### Problem requirements
Each entry that follows should be retyped exactly.

(Dataset entries)

* * * * *

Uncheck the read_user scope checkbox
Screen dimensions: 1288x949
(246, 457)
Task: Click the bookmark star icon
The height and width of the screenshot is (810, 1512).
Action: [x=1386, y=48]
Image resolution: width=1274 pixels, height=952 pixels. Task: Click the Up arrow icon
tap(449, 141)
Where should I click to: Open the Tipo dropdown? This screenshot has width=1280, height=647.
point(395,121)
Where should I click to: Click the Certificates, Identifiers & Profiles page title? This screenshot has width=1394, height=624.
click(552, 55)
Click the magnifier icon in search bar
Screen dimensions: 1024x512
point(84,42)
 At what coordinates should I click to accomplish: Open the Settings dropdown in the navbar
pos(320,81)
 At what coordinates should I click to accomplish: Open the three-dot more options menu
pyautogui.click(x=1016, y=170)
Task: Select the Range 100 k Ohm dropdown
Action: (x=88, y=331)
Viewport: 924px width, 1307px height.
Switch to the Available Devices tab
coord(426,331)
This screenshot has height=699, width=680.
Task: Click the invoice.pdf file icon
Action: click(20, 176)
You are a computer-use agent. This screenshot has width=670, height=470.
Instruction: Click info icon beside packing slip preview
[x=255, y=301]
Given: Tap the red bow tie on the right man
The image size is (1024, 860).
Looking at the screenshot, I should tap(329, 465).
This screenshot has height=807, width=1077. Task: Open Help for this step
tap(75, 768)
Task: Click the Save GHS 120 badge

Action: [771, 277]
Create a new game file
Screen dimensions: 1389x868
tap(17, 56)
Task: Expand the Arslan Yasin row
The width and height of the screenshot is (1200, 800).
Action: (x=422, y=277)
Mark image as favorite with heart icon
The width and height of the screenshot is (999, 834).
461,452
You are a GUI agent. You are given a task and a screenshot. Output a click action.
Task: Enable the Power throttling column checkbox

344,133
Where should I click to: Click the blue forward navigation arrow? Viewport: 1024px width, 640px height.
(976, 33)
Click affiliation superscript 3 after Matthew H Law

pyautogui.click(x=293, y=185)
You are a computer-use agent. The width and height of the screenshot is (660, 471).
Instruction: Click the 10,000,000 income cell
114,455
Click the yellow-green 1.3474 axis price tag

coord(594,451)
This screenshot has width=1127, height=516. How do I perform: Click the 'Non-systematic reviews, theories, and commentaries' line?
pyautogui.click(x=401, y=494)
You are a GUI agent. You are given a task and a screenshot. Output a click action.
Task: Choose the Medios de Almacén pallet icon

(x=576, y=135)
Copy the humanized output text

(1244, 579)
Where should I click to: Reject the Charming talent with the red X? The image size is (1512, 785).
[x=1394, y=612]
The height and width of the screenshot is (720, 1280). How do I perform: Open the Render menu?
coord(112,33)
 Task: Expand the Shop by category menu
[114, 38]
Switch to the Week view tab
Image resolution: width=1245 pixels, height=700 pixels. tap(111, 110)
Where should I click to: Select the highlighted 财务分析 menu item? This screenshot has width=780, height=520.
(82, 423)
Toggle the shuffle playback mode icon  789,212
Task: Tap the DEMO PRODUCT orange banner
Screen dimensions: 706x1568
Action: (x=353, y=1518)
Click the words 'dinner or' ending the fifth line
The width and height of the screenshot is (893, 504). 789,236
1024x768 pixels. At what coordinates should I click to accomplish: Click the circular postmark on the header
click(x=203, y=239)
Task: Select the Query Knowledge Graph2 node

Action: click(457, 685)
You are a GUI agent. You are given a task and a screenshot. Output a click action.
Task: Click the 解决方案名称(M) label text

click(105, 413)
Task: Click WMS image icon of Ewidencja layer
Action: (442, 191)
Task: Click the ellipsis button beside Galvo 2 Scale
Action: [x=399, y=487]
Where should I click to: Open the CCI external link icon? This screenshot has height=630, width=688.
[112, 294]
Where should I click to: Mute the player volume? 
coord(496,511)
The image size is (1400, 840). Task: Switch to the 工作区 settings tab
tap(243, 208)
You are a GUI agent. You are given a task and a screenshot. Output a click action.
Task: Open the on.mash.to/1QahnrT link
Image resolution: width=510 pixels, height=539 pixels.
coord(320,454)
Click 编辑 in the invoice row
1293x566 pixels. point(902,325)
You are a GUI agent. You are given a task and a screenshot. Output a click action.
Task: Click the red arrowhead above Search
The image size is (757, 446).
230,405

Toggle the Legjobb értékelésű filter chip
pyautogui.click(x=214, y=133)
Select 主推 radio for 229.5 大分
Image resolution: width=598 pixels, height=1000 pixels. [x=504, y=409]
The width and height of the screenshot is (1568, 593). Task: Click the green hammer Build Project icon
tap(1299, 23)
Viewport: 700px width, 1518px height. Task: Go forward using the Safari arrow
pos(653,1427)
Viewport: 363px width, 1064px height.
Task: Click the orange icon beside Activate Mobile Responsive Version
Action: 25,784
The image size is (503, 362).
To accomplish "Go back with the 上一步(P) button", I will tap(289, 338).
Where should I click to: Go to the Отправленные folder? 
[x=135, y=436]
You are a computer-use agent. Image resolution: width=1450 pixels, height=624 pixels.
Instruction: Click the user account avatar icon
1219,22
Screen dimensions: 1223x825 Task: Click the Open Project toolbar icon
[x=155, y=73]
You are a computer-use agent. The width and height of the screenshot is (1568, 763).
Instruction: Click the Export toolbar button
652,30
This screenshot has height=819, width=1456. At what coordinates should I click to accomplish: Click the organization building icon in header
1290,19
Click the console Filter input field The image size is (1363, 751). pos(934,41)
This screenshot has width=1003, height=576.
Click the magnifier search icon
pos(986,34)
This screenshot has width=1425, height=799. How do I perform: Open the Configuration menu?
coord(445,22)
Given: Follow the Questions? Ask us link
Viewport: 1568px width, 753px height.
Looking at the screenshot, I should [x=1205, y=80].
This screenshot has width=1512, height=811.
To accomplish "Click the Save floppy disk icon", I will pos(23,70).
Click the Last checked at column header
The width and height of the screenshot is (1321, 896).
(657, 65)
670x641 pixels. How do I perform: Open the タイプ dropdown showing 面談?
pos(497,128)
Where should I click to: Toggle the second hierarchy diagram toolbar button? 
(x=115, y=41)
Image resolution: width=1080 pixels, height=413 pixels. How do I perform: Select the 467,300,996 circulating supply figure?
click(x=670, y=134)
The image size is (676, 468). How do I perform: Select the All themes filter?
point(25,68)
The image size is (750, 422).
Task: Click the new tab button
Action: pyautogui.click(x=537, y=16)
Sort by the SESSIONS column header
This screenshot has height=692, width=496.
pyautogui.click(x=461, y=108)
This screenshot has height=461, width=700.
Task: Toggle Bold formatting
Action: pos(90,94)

* * * * *

### Written answer
Uncheck the read_user scope checkbox
Screen dimensions: 1288x949
(246, 457)
Task: Click the bookmark star icon
The height and width of the screenshot is (810, 1512).
Action: [x=1386, y=48]
Image resolution: width=1274 pixels, height=952 pixels. Task: Click the Up arrow icon
tap(449, 141)
Where should I click to: Open the Tipo dropdown? This screenshot has width=1280, height=647.
point(395,121)
Where should I click to: Click the Certificates, Identifiers & Profiles page title? This screenshot has width=1394, height=624.
click(552, 55)
Click the magnifier icon in search bar
Screen dimensions: 1024x512
point(84,42)
 At what coordinates should I click to accomplish: Open the Settings dropdown in the navbar
pos(320,81)
 At what coordinates should I click to accomplish: Open the three-dot more options menu
pyautogui.click(x=1016, y=170)
Task: Select the Range 100 k Ohm dropdown
Action: (x=88, y=331)
Viewport: 924px width, 1307px height.
Switch to the Available Devices tab
coord(426,331)
This screenshot has height=699, width=680.
Task: Click the invoice.pdf file icon
Action: click(20, 176)
You are a computer-use agent. This screenshot has width=670, height=470.
Instruction: Click info icon beside packing slip preview
[x=255, y=301]
Given: Tap the red bow tie on the right man
The image size is (1024, 860).
Looking at the screenshot, I should tap(329, 465).
This screenshot has height=807, width=1077. Task: Open Help for this step
tap(75, 768)
Task: Click the Save GHS 120 badge

Action: [771, 277]
Create a new game file
Screen dimensions: 1389x868
tap(17, 56)
Task: Expand the Arslan Yasin row
The width and height of the screenshot is (1200, 800).
Action: (x=422, y=277)
Mark image as favorite with heart icon
The width and height of the screenshot is (999, 834).
461,452
You are a GUI agent. You are given a task and a screenshot. Output a click action.
Task: Enable the Power throttling column checkbox

344,133
Where should I click to: Click the blue forward navigation arrow? Viewport: 1024px width, 640px height.
(976, 33)
Click affiliation superscript 3 after Matthew H Law

pyautogui.click(x=293, y=185)
You are a computer-use agent. The width and height of the screenshot is (660, 471).
Instruction: Click the 10,000,000 income cell
114,455
Click the yellow-green 1.3474 axis price tag

coord(594,451)
This screenshot has width=1127, height=516. How do I perform: Click the 'Non-systematic reviews, theories, and commentaries' line?
pyautogui.click(x=401, y=494)
You are a GUI agent. You are given a task and a screenshot. Output a click action.
Task: Choose the Medios de Almacén pallet icon

(x=576, y=135)
Copy the humanized output text

(1244, 579)
Where should I click to: Reject the Charming talent with the red X? The image size is (1512, 785).
[x=1394, y=612]
The height and width of the screenshot is (720, 1280). How do I perform: Open the Render menu?
coord(112,33)
 Task: Expand the Shop by category menu
[114, 38]
Switch to the Week view tab
Image resolution: width=1245 pixels, height=700 pixels. tap(111, 110)
Where should I click to: Select the highlighted 财务分析 menu item? This screenshot has width=780, height=520.
(82, 423)
Toggle the shuffle playback mode icon  789,212
Task: Tap the DEMO PRODUCT orange banner
Screen dimensions: 706x1568
Action: (x=353, y=1518)
Click the words 'dinner or' ending the fifth line
The width and height of the screenshot is (893, 504). 789,236
1024x768 pixels. At what coordinates should I click to accomplish: Click the circular postmark on the header
click(x=203, y=239)
Task: Select the Query Knowledge Graph2 node

Action: click(457, 685)
You are a GUI agent. You are given a task and a screenshot. Output a click action.
Task: Click the 解决方案名称(M) label text

click(105, 413)
Task: Click WMS image icon of Ewidencja layer
Action: (442, 191)
Task: Click the ellipsis button beside Galvo 2 Scale
Action: [x=399, y=487]
Where should I click to: Open the CCI external link icon? This screenshot has height=630, width=688.
[112, 294]
Where should I click to: Mute the player volume? 
coord(496,511)
The image size is (1400, 840). Task: Switch to the 工作区 settings tab
tap(243, 208)
You are a GUI agent. You are given a task and a screenshot. Output a click action.
Task: Open the on.mash.to/1QahnrT link
Image resolution: width=510 pixels, height=539 pixels.
coord(320,454)
Click 编辑 in the invoice row
1293x566 pixels. point(902,325)
You are a GUI agent. You are given a task and a screenshot. Output a click action.
Task: Click the red arrowhead above Search
The image size is (757, 446).
230,405

Toggle the Legjobb értékelésű filter chip
pyautogui.click(x=214, y=133)
Select 主推 radio for 229.5 大分
Image resolution: width=598 pixels, height=1000 pixels. [x=504, y=409]
The width and height of the screenshot is (1568, 593). Task: Click the green hammer Build Project icon
tap(1299, 23)
Viewport: 700px width, 1518px height. Task: Go forward using the Safari arrow
pos(653,1427)
Viewport: 363px width, 1064px height.
Task: Click the orange icon beside Activate Mobile Responsive Version
Action: 25,784
The image size is (503, 362).
To accomplish "Go back with the 上一步(P) button", I will tap(289, 338).
Where should I click to: Go to the Отправленные folder? 
[x=135, y=436]
You are a computer-use agent. Image resolution: width=1450 pixels, height=624 pixels.
Instruction: Click the user account avatar icon
1219,22
Screen dimensions: 1223x825 Task: Click the Open Project toolbar icon
[x=155, y=73]
You are a computer-use agent. The width and height of the screenshot is (1568, 763).
Instruction: Click the Export toolbar button
652,30
This screenshot has height=819, width=1456. At what coordinates should I click to accomplish: Click the organization building icon in header
1290,19
Click the console Filter input field The image size is (1363, 751). pos(934,41)
This screenshot has width=1003, height=576.
Click the magnifier search icon
pos(986,34)
This screenshot has width=1425, height=799. How do I perform: Open the Configuration menu?
coord(445,22)
Given: Follow the Questions? Ask us link
Viewport: 1568px width, 753px height.
Looking at the screenshot, I should [x=1205, y=80].
This screenshot has width=1512, height=811.
To accomplish "Click the Save floppy disk icon", I will pos(23,70).
Click the Last checked at column header
The width and height of the screenshot is (1321, 896).
(657, 65)
670x641 pixels. How do I perform: Open the タイプ dropdown showing 面談?
pos(497,128)
Where should I click to: Toggle the second hierarchy diagram toolbar button? 
(x=115, y=41)
Image resolution: width=1080 pixels, height=413 pixels. How do I perform: Select the 467,300,996 circulating supply figure?
click(x=670, y=134)
The image size is (676, 468). How do I perform: Select the All themes filter?
point(25,68)
The image size is (750, 422).
Task: Click the new tab button
Action: pyautogui.click(x=537, y=16)
Sort by the SESSIONS column header
This screenshot has height=692, width=496.
pyautogui.click(x=461, y=108)
This screenshot has height=461, width=700.
Task: Toggle Bold formatting
Action: pos(90,94)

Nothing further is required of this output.